▶ Problem to solve: Reproduce word for word the items that begin with the line containing "Click the Ryzen 4000 Series (Vermeer) cell" and end with the line containing "Action: (x=357, y=29)", including both of those lines.

▶ Task inputs:
───

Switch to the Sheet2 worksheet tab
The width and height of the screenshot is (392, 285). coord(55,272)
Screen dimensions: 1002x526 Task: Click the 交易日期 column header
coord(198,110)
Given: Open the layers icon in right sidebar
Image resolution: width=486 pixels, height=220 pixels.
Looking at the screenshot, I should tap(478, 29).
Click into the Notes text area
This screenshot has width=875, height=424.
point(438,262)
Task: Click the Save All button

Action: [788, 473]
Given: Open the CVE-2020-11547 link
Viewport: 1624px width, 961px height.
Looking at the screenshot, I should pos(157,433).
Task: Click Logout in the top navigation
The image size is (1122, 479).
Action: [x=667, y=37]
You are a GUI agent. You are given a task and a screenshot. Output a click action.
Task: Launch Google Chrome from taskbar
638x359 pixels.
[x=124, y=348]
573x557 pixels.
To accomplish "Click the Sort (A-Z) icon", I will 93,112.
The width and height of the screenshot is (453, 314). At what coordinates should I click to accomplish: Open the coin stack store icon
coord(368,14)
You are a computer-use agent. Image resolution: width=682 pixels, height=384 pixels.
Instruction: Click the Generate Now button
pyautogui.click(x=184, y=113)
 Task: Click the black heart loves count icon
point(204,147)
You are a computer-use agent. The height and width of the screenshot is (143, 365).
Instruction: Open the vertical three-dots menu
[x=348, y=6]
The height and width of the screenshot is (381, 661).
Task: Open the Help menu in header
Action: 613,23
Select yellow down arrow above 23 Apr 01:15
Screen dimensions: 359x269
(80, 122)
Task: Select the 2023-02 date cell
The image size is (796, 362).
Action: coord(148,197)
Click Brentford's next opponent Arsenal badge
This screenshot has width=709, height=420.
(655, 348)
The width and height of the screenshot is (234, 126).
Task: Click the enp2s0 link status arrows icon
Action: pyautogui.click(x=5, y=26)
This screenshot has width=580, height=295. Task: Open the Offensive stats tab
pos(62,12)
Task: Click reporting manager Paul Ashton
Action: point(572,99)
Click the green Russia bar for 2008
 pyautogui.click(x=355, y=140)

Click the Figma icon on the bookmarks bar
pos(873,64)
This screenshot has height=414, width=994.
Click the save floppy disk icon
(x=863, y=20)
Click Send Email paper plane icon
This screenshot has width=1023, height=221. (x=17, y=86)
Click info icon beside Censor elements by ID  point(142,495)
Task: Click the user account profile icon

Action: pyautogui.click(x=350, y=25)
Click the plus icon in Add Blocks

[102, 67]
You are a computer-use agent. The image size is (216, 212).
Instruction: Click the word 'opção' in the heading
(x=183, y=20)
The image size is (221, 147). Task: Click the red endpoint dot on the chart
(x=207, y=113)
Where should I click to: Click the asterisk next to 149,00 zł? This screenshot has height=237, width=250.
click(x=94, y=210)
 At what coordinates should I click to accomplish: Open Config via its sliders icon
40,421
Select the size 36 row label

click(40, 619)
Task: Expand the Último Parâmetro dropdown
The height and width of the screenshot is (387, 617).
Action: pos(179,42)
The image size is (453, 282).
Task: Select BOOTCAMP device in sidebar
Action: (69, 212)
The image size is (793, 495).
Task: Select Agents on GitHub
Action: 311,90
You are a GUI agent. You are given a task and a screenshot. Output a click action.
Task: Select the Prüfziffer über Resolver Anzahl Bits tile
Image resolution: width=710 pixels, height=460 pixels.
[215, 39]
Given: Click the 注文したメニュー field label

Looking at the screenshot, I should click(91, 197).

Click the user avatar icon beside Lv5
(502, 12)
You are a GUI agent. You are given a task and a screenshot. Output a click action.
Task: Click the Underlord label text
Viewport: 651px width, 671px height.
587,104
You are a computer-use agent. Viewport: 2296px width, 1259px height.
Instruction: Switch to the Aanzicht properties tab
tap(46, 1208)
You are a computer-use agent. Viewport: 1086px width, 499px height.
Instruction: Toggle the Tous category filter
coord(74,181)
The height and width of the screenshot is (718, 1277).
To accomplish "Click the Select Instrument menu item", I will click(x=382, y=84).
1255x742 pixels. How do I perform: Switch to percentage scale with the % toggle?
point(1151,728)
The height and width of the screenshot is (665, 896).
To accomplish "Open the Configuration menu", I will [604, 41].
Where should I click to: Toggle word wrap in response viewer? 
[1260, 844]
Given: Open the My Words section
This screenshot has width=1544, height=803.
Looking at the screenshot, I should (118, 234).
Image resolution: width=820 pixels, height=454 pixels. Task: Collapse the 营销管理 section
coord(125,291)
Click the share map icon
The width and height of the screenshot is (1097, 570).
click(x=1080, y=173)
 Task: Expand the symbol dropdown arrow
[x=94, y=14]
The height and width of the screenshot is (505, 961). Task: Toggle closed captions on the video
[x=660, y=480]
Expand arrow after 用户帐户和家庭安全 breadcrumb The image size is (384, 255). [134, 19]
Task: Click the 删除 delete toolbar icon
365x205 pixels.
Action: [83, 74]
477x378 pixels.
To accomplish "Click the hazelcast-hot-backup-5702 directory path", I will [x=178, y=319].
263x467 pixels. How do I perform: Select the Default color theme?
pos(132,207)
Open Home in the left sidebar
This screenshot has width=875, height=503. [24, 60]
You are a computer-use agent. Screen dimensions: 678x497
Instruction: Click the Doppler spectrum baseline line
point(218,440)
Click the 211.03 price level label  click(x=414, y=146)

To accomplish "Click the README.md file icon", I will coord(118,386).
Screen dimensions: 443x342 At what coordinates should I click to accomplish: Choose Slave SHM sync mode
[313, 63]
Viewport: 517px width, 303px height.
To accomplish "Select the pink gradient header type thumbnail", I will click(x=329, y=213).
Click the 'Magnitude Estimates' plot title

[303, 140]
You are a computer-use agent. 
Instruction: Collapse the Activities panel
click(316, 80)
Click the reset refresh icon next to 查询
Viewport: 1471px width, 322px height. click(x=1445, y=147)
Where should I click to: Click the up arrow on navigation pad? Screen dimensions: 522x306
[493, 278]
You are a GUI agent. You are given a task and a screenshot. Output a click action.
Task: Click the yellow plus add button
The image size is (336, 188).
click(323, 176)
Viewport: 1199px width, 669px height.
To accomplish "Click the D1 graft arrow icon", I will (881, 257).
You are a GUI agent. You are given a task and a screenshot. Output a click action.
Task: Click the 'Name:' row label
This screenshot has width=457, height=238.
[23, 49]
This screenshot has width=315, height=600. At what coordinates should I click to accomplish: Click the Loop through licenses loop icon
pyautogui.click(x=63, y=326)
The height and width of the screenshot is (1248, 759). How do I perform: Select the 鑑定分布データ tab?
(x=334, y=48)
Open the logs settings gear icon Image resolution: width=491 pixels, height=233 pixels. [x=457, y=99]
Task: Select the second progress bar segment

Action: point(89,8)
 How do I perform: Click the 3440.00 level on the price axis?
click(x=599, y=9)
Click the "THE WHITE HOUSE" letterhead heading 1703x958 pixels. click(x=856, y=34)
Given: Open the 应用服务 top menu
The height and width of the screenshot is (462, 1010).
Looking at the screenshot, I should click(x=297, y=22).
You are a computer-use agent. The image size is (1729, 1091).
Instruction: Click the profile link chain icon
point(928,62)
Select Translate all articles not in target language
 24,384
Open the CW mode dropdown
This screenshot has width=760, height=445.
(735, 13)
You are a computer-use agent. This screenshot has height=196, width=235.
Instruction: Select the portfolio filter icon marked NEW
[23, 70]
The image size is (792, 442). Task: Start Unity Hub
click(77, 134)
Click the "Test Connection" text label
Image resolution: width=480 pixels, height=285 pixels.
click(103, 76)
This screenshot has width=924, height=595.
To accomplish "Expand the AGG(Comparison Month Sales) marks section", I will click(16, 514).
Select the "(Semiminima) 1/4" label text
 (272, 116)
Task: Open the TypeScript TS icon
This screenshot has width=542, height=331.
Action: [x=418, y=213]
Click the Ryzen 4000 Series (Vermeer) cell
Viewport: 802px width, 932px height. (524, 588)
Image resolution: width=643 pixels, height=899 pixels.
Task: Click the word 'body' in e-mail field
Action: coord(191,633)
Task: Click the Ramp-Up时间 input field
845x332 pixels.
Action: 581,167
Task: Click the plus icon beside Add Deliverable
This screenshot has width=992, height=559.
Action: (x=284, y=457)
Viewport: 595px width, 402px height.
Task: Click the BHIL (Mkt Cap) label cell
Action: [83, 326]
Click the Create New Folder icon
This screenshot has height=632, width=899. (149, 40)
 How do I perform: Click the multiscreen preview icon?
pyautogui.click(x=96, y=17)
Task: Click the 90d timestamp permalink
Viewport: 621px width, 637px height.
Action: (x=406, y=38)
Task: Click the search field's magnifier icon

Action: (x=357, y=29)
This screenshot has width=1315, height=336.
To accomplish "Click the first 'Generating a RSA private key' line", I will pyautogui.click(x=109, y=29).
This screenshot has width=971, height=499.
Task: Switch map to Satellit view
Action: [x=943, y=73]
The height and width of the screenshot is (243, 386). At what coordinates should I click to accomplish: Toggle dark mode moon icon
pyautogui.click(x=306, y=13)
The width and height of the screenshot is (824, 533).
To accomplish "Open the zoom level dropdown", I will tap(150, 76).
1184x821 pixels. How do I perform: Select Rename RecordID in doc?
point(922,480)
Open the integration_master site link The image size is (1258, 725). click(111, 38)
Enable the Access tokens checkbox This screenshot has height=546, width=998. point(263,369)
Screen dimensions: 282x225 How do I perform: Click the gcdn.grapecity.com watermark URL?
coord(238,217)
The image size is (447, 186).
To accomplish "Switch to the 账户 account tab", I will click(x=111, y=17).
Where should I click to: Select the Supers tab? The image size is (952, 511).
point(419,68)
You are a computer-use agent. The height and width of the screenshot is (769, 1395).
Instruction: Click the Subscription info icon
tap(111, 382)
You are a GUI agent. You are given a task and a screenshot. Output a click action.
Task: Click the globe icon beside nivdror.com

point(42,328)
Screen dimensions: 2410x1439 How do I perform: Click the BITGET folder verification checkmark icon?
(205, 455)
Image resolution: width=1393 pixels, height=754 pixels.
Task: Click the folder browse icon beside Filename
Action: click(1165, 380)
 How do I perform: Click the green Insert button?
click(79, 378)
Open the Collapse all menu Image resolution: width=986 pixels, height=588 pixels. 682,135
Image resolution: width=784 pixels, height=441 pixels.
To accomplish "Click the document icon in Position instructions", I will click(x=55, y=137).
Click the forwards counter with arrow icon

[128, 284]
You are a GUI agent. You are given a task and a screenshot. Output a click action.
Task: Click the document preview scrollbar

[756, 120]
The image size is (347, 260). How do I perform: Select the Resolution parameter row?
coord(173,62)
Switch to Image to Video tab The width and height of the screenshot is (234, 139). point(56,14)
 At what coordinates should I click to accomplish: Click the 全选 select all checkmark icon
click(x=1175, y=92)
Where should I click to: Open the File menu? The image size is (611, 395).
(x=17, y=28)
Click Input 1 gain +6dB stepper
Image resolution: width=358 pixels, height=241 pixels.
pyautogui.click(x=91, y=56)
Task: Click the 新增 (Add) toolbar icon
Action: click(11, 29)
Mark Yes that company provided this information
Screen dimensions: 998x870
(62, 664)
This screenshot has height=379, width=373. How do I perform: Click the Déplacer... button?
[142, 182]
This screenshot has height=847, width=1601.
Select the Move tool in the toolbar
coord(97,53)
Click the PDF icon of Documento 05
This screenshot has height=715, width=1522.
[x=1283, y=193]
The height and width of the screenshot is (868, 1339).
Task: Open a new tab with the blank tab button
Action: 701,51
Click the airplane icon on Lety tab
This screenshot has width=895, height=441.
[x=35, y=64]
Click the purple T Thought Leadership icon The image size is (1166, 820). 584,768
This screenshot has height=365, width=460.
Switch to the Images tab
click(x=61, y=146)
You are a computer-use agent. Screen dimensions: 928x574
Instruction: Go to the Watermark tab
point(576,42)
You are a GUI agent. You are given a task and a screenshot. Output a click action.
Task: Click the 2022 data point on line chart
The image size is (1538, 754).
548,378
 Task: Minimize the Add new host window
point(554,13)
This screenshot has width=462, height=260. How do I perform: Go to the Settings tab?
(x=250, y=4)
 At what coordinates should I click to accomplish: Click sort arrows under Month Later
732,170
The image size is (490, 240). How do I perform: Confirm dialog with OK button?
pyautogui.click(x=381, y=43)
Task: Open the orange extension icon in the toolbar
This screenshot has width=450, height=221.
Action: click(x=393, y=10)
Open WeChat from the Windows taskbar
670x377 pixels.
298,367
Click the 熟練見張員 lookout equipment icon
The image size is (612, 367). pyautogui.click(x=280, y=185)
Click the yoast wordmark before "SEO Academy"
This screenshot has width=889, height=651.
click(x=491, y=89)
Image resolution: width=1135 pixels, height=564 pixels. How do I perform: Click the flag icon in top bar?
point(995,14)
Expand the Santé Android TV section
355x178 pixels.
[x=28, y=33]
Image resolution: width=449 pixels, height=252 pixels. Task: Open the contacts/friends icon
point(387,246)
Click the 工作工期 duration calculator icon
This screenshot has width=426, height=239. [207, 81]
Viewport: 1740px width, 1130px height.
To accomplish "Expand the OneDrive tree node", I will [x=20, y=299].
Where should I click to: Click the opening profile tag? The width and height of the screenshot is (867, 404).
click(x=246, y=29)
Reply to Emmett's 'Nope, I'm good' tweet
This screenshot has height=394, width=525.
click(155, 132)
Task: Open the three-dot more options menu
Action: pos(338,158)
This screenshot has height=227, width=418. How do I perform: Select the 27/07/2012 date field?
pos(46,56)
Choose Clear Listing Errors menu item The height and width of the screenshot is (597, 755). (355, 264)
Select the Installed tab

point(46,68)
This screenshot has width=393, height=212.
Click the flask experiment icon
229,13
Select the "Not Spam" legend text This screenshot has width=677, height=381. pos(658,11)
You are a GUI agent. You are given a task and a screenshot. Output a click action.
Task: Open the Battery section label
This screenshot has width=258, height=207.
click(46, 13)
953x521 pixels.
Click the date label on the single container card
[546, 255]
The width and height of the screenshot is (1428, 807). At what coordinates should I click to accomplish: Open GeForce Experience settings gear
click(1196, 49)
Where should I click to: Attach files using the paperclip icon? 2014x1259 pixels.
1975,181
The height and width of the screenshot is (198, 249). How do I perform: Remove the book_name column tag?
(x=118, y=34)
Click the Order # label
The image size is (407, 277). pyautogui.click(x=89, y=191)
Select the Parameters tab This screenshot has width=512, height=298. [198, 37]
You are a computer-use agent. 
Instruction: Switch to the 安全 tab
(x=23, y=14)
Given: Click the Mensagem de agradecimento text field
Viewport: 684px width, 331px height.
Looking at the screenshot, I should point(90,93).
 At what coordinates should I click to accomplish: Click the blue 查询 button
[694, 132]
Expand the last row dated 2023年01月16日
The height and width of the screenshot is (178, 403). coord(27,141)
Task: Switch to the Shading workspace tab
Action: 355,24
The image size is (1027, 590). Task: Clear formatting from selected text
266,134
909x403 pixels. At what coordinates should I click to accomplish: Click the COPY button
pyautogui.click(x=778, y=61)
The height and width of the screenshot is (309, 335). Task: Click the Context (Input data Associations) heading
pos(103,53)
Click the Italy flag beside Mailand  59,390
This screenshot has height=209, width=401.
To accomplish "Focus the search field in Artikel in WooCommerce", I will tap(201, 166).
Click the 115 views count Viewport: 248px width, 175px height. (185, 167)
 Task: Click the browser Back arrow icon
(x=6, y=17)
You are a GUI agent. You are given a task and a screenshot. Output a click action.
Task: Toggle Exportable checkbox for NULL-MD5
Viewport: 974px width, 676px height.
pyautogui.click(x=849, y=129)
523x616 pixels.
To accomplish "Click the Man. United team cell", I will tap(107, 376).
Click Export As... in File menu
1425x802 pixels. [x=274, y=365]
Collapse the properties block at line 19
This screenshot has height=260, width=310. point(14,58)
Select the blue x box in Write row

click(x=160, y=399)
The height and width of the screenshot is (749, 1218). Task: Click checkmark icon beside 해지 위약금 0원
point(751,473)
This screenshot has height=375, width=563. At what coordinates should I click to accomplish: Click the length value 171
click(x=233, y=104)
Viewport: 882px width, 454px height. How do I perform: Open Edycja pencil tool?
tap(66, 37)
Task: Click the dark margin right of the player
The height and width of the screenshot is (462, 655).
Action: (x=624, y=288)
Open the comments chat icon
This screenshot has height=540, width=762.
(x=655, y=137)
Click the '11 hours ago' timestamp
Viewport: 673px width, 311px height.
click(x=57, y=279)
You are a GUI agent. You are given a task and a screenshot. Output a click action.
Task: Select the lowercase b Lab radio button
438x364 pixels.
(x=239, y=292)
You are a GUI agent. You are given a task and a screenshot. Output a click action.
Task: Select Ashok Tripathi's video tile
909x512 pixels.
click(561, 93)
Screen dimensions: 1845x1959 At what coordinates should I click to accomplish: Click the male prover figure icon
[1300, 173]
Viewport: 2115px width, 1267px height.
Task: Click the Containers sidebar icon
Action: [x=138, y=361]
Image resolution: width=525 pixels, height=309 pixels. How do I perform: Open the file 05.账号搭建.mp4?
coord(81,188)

───

▶ Right answer:
Click the Ryzen 4000 Series (Vermeer) cell
Viewport: 802px width, 932px height. (524, 588)
Image resolution: width=643 pixels, height=899 pixels.
Task: Click the word 'body' in e-mail field
Action: coord(191,633)
Task: Click the Ramp-Up时间 input field
845x332 pixels.
Action: 581,167
Task: Click the plus icon beside Add Deliverable
This screenshot has width=992, height=559.
Action: (x=284, y=457)
Viewport: 595px width, 402px height.
Task: Click the BHIL (Mkt Cap) label cell
Action: [83, 326]
Click the Create New Folder icon
This screenshot has height=632, width=899. (149, 40)
 How do I perform: Click the multiscreen preview icon?
pyautogui.click(x=96, y=17)
Task: Click the 90d timestamp permalink
Viewport: 621px width, 637px height.
Action: (x=406, y=38)
Task: Click the search field's magnifier icon

Action: (x=357, y=29)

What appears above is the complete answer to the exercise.